As with the SpaceX Starhopper, currently, the only vehicle to have flown under the power of a Raptor engine, Starship’s flight computer could abort the launch at almost any point prior to liftoff, up to and including Raptor ignition.

Possibly the main area of uncertainty with Starship’s first full-scale test flight is its landing legs.

These are very different from Falcon 9’s proven four-leg design.

Starship’s stubby legs stow inside the ship’s engine section, swinging down and out and potentially telescoping during touchdown.

Many people have taken to social media to express mixed emotions about the Starship test flight.

Users on Twitter have shared they belief the latest round of tests have arrived too soon, as predecessors of the SN5 have been destroyed in ground tests.

What is SpaceX Starship?

The massive rocket is SpaceX’s planned next-generation fully reusable launch vehicle, the centre of Elon Musk’s ambitions to make human space travel affordable.

Musk envisions the Starship will operate much like a commercial airliner by transporting paying customers to the surface of the Moon and even Mars.

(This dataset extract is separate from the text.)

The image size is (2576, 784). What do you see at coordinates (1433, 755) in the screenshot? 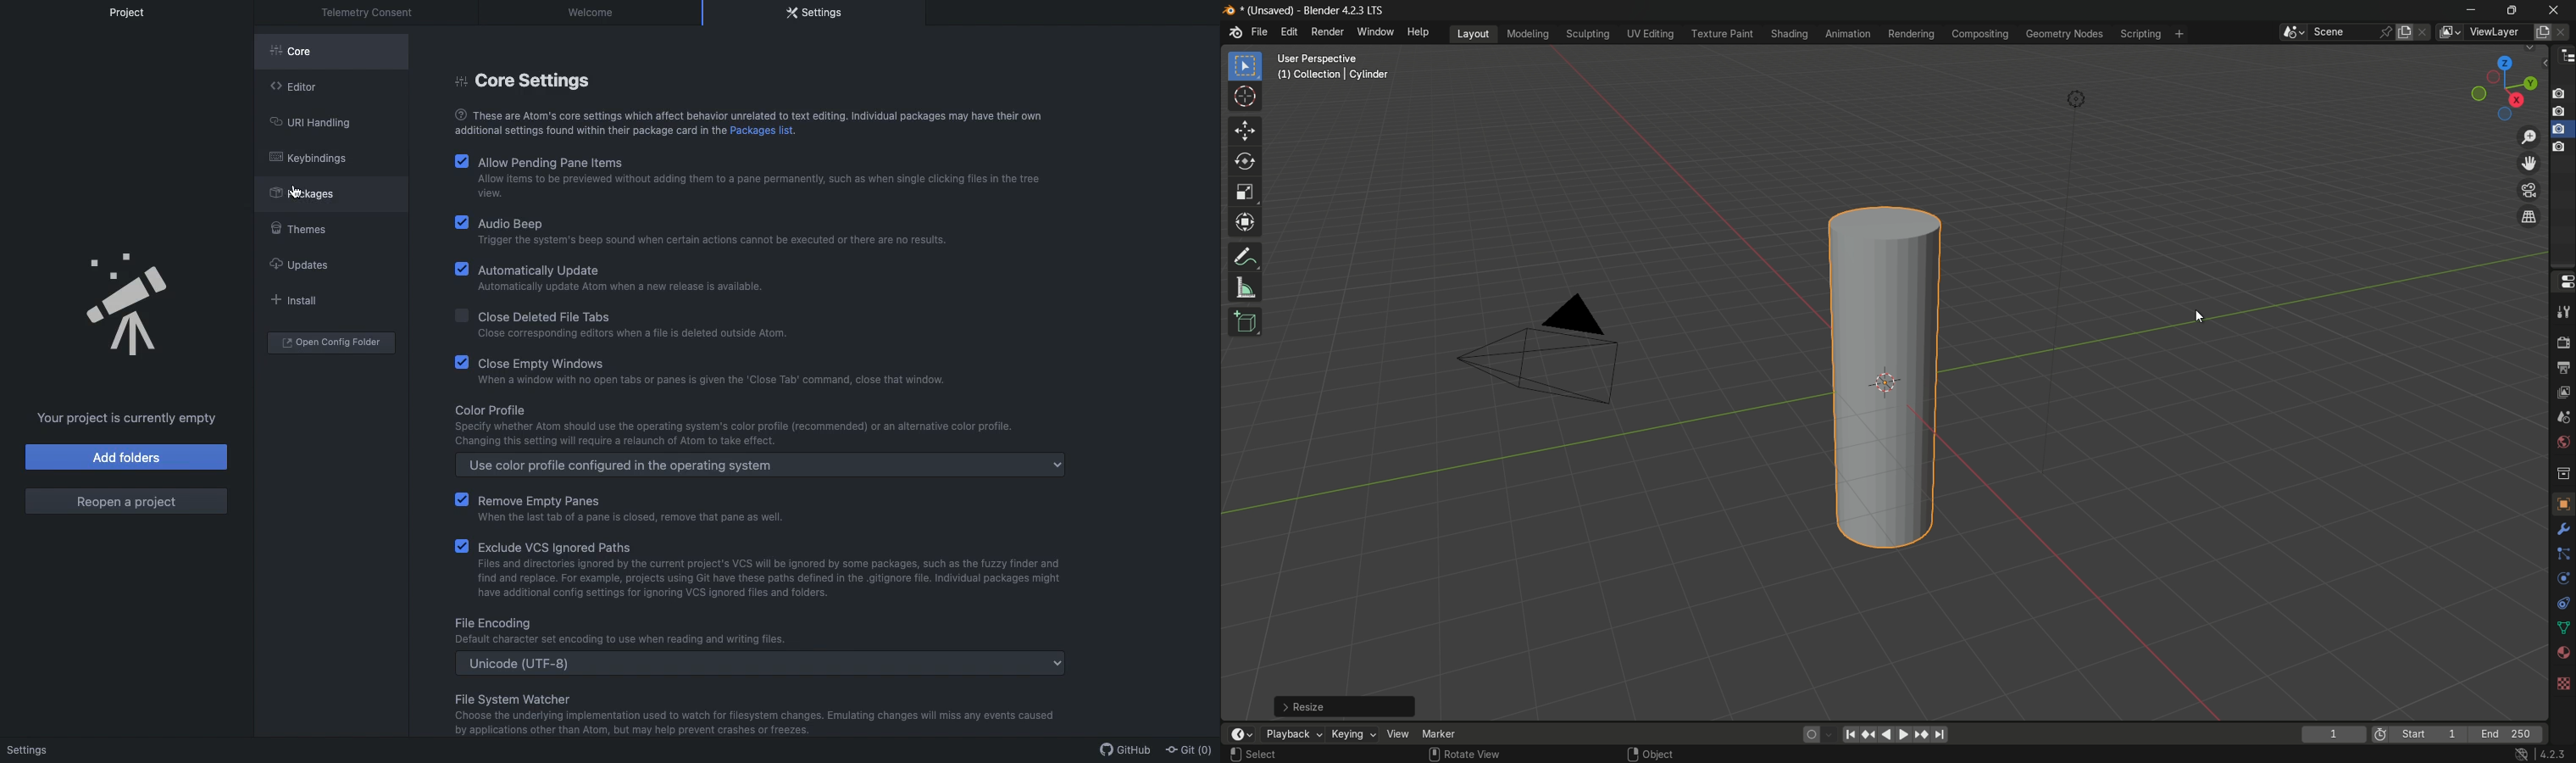
I see `scroll` at bounding box center [1433, 755]. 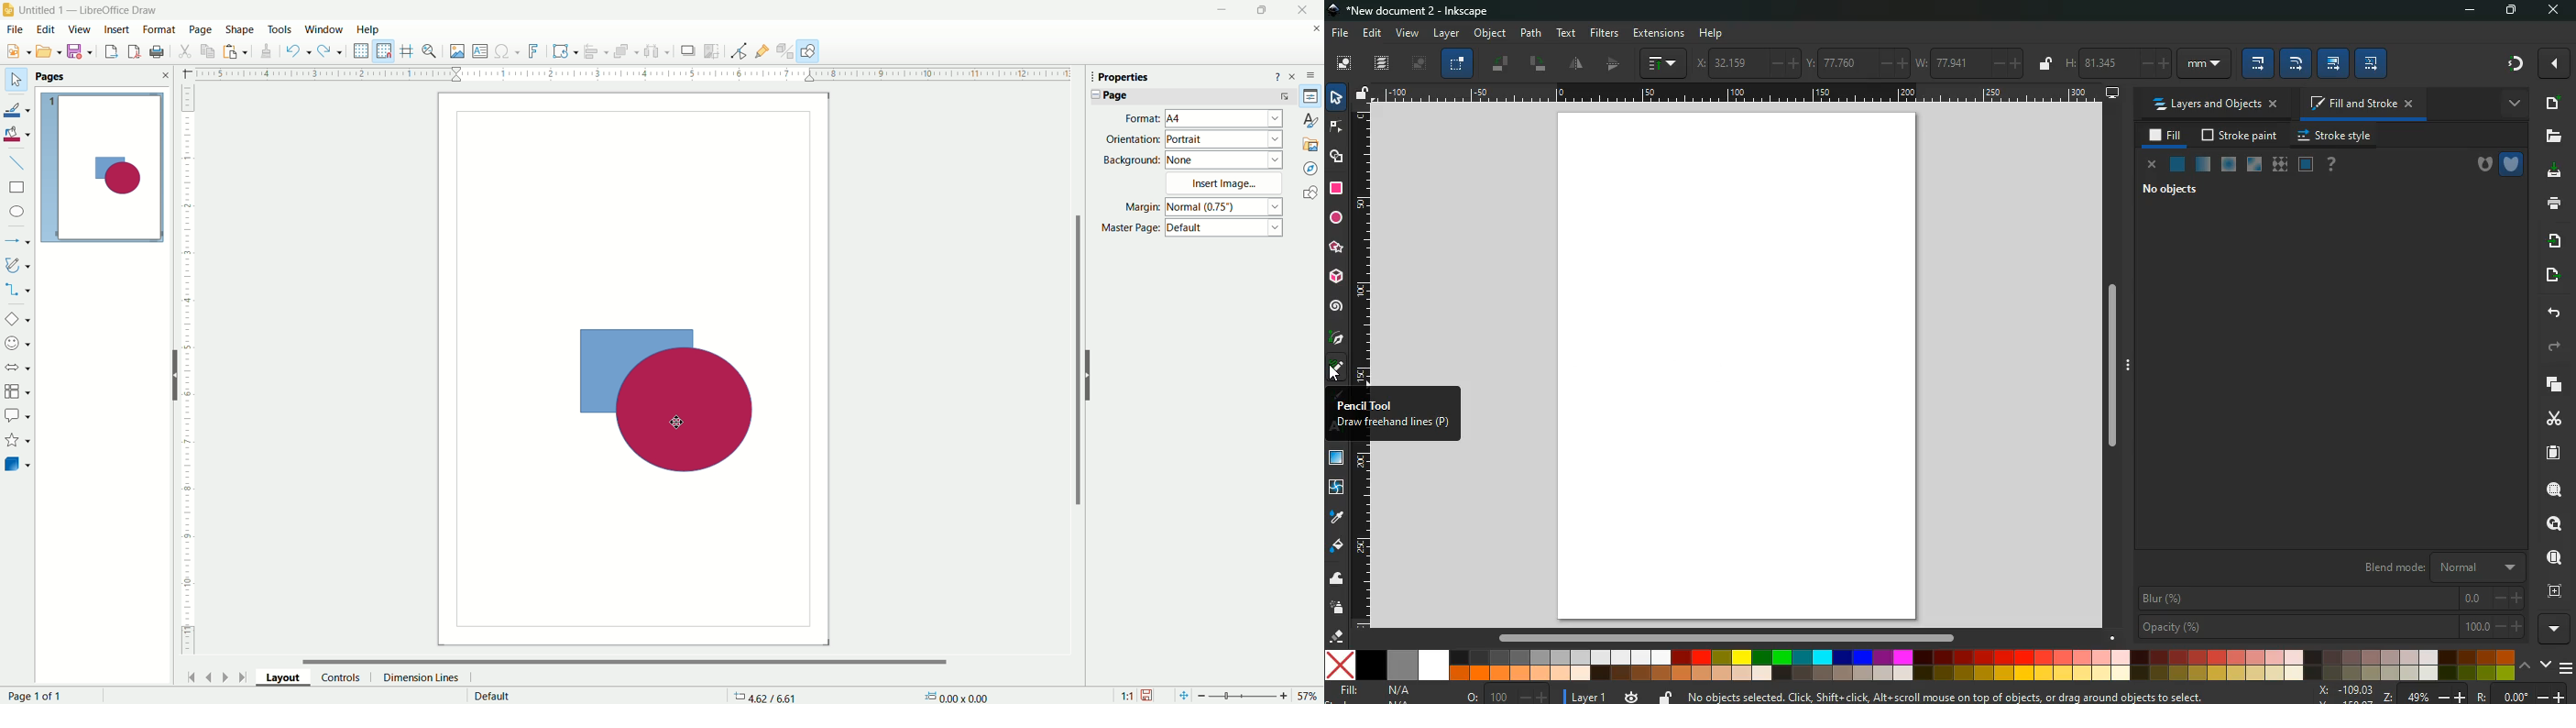 I want to click on extensions, so click(x=1659, y=32). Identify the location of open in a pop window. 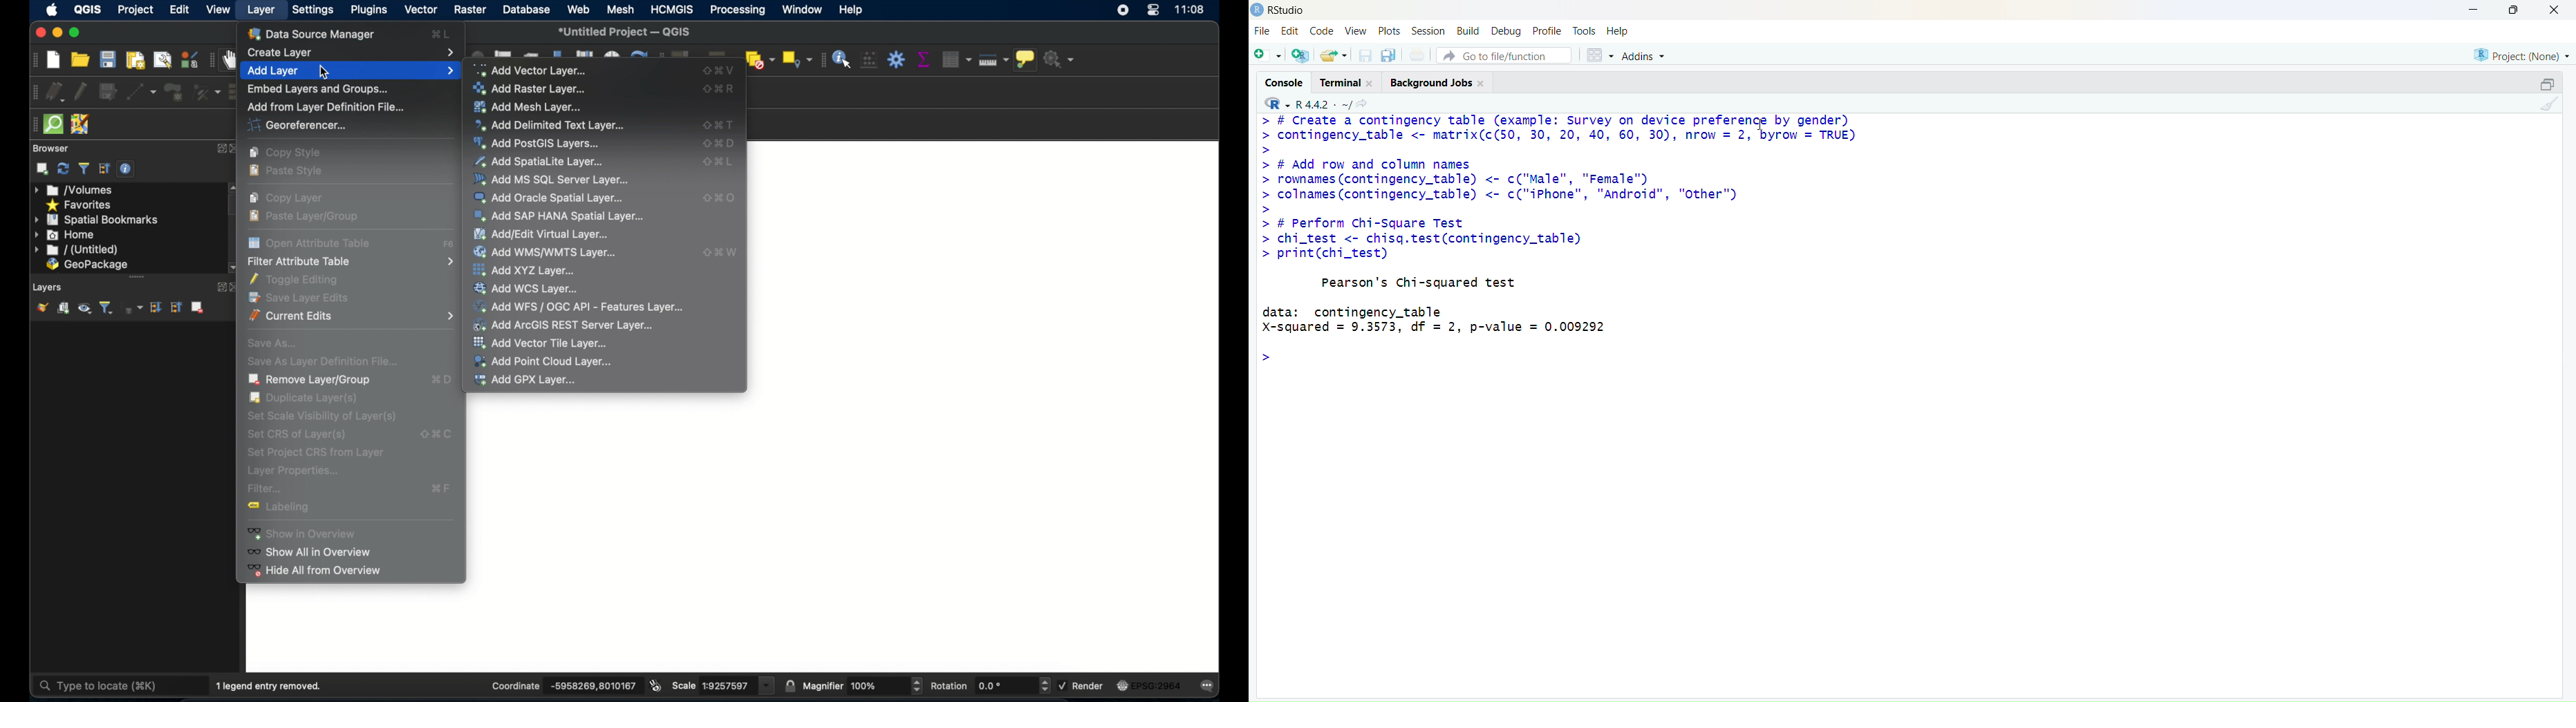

SpaceX CEO Elon Musk previously said the lifetime of each Starship will be around 20 to 30 years, ‘like an aircraft’.

Approximately three Starship flights will launch from Earth per day, meaning roughly 1,000 flights annually and each will have a capacity of more than 90,000 pounds.

By continuously ferrying people the 180 million miles to Mars, Elon Musk is predicting 1,000 human inhabitants by 2030 and ‘maybe around’ one million by 2050.